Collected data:

Start of Block

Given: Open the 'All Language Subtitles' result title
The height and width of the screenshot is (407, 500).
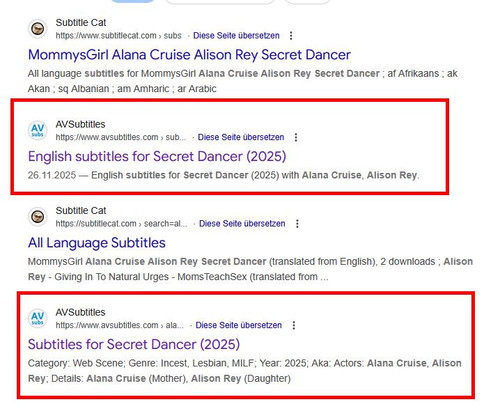Looking at the screenshot, I should click(97, 243).
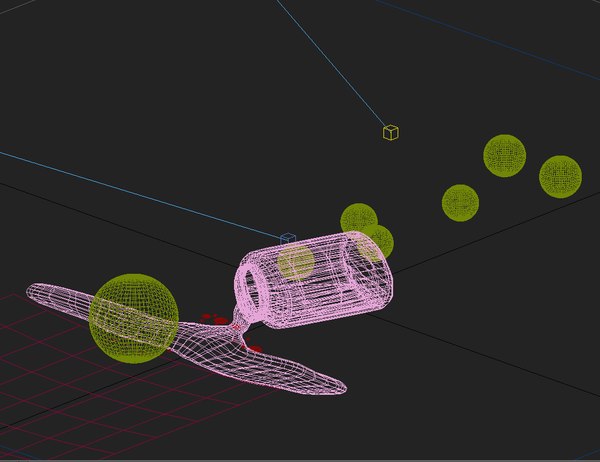This screenshot has width=600, height=462.
Task: Select the blue line leading to yellow cube
Action: (x=331, y=63)
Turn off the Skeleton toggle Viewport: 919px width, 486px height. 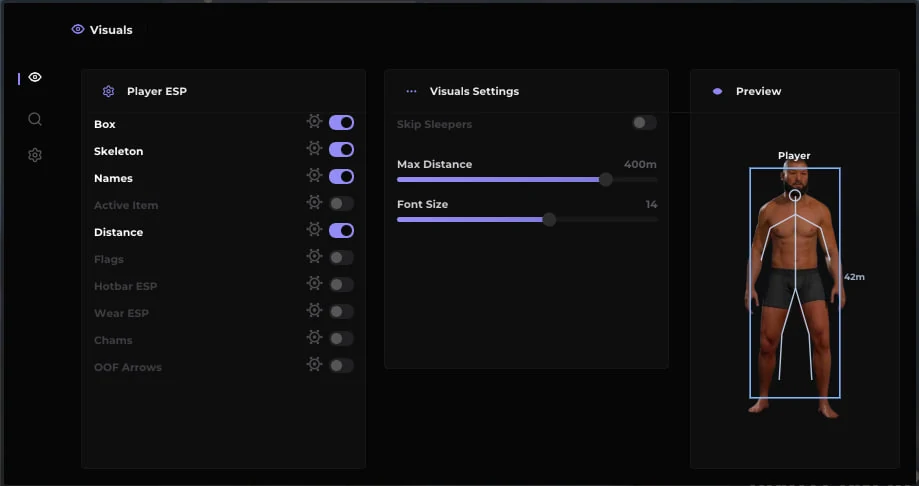[x=341, y=149]
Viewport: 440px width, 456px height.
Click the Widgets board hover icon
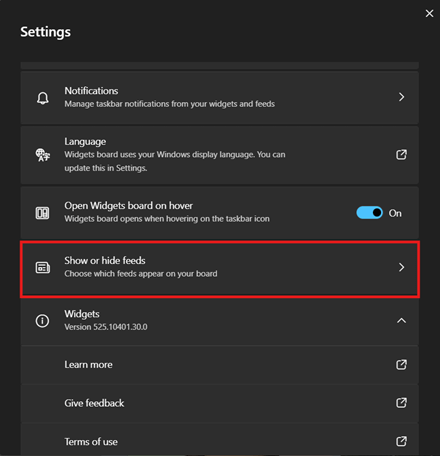pos(42,213)
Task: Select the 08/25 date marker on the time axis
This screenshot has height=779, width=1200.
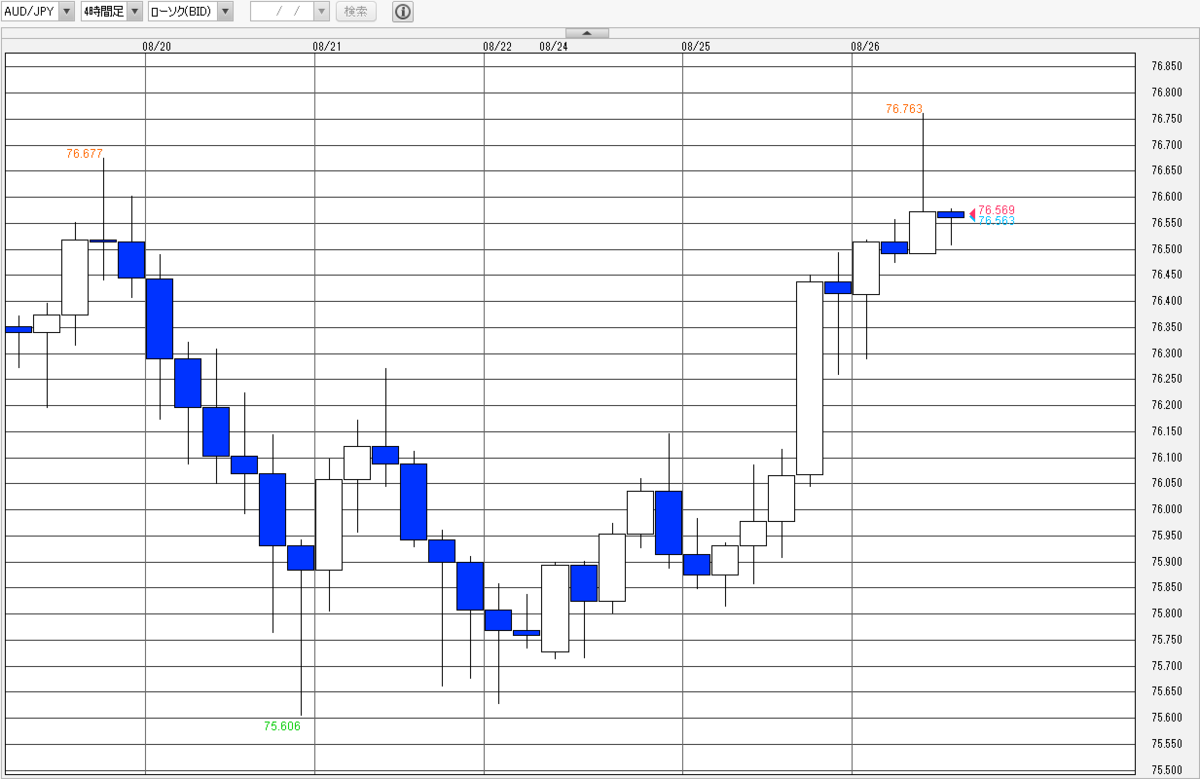Action: point(696,46)
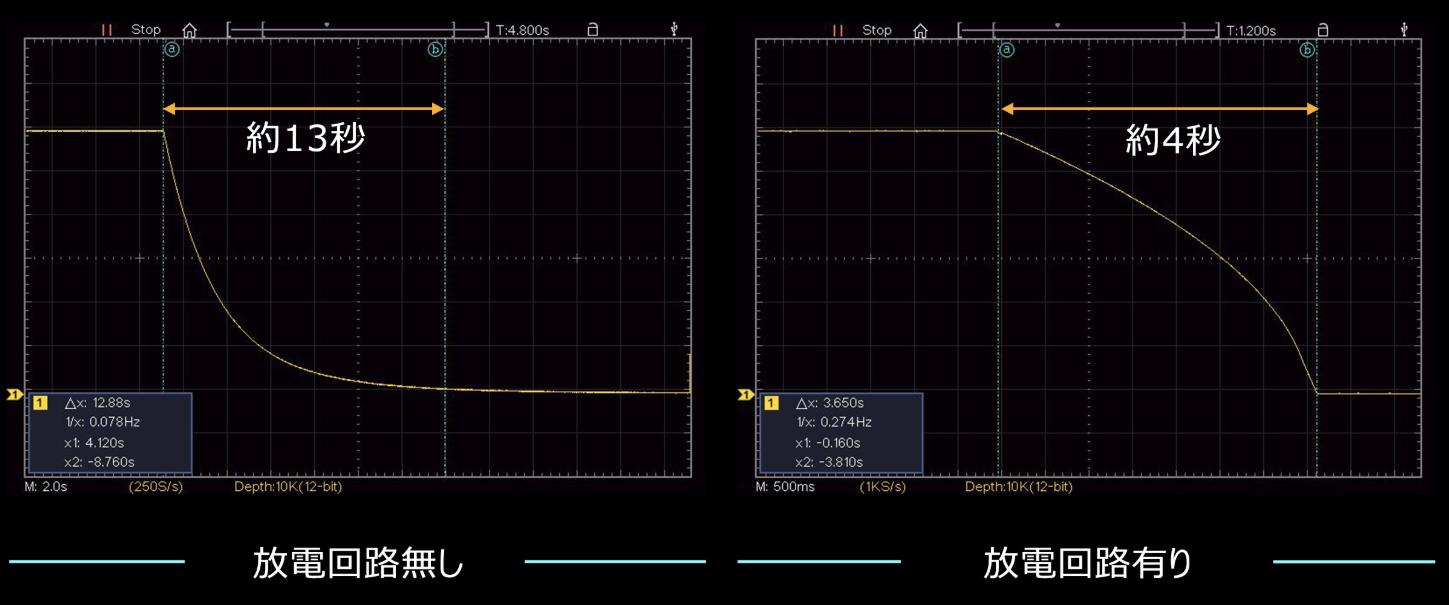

End of Block

From the line holding "Viewport: 440px width, 456px height." down to the final line of the entries above, print every line exactly. Pictures do not go in.

Viewport: 440px width, 456px height.
Click the Widgets board hover icon
pos(42,213)
Task: Select the 08/25 date marker on the time axis
This screenshot has height=779, width=1200.
Action: point(696,46)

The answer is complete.